** Start of Extract to read **
The fifteen-year civil war in Lebanon has become almost a natural state of affairs in Beirut, and by all accounts, it has made life for the city's residents nasty, mean, brutish, and short. Almost weekly, the world press reports an artillery duel, a kidnapping, or a hideous atrocity, and yet, despite all the coverage, the actual human story is frequently missing. That need was part of the reason Jean Said Makdisi, an English professor at Beirut University College, began writing a series of vignettes about what it is like to live this kind of existence in a war torn capital.
Makdisi was not born in Beirut but has made it her home for nearly two decades. Her memoir allows us to meet the people surviving under these conditions. Even more remarkable, it shows us how an urban community can adapt to barbarity without succumbing to it.
** End of Extract to read **
Requirements:
1/ In the review of the Beirut wartime memoir, what position does Jean Said Makdisi hold?
2/ Retype verbatim the lines of the data listing below, from the line containing "Open the Legal page from the footer" through the line containing "Action: click(206, 88)".
** Start of Dataset records **
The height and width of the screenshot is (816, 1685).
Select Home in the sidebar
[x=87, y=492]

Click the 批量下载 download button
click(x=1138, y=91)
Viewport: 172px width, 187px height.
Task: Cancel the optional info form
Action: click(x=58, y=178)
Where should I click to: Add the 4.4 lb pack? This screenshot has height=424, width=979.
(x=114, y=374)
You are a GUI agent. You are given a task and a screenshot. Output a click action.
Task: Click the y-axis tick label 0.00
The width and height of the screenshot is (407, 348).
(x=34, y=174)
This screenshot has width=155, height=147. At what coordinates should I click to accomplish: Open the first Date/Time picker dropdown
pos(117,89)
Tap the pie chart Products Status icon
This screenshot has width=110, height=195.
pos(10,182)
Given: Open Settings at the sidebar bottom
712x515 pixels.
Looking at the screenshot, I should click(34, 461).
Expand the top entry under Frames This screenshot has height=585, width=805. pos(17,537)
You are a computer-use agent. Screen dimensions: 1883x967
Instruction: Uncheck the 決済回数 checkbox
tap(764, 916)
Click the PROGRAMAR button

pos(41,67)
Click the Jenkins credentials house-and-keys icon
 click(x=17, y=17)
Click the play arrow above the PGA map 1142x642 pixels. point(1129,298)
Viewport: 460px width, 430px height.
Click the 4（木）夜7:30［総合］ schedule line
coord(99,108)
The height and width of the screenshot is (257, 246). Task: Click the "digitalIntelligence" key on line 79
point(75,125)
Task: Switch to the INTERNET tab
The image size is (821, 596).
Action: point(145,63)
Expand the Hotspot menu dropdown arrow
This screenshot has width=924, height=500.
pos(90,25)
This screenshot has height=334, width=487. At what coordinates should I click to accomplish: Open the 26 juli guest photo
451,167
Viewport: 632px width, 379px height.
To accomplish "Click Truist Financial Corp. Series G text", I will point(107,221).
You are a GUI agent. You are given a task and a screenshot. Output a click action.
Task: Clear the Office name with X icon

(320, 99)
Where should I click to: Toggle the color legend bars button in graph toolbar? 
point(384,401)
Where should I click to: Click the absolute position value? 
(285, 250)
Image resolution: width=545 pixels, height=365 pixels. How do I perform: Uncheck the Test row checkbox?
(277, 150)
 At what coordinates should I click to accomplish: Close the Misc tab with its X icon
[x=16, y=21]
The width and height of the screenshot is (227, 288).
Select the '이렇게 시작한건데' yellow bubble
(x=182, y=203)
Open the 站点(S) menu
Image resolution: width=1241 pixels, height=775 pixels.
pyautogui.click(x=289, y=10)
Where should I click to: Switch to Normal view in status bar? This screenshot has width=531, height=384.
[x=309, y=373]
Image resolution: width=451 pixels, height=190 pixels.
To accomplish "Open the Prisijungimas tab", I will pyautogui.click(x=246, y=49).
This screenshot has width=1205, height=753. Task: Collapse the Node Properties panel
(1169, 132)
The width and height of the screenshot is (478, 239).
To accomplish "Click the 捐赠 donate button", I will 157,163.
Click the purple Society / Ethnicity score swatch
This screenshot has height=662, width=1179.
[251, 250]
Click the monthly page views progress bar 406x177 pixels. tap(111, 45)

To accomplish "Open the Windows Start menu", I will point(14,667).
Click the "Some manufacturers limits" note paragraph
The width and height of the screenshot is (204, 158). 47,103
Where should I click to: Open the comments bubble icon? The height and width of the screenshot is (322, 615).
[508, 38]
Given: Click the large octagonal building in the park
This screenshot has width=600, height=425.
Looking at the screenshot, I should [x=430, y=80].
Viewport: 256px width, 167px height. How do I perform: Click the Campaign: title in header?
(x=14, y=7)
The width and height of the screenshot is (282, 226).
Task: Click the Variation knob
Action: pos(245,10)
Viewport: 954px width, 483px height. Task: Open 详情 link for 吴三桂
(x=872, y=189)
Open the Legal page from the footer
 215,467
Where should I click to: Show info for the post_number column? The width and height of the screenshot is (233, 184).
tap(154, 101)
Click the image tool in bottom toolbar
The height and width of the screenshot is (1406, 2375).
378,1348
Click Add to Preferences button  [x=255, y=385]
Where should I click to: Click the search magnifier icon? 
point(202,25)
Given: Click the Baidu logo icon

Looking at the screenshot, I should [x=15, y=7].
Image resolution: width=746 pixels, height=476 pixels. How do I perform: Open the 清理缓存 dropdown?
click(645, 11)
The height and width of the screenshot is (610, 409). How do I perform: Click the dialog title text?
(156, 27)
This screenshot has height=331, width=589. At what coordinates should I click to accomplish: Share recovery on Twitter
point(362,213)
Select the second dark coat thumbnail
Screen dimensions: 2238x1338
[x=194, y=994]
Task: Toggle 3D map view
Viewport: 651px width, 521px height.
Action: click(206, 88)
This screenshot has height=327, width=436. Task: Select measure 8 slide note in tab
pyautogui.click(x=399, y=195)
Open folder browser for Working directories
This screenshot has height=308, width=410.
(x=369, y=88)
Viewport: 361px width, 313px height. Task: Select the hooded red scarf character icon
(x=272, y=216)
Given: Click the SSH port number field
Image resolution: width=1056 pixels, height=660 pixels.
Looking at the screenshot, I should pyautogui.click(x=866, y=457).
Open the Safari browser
** End of Dataset records **
Exercise answers:
1/ She is an English professor at Beirut University College.

2/
Open the Legal page from the footer
 215,467
Where should I click to: Show info for the post_number column? The width and height of the screenshot is (233, 184).
tap(154, 101)
Click the image tool in bottom toolbar
The height and width of the screenshot is (1406, 2375).
378,1348
Click Add to Preferences button  [x=255, y=385]
Where should I click to: Click the search magnifier icon? 
point(202,25)
Given: Click the Baidu logo icon

Looking at the screenshot, I should [x=15, y=7].
Image resolution: width=746 pixels, height=476 pixels. How do I perform: Open the 清理缓存 dropdown?
click(645, 11)
The height and width of the screenshot is (610, 409). How do I perform: Click the dialog title text?
(156, 27)
This screenshot has height=331, width=589. At what coordinates should I click to accomplish: Share recovery on Twitter
point(362,213)
Select the second dark coat thumbnail
Screen dimensions: 2238x1338
[x=194, y=994]
Task: Toggle 3D map view
Viewport: 651px width, 521px height.
Action: click(206, 88)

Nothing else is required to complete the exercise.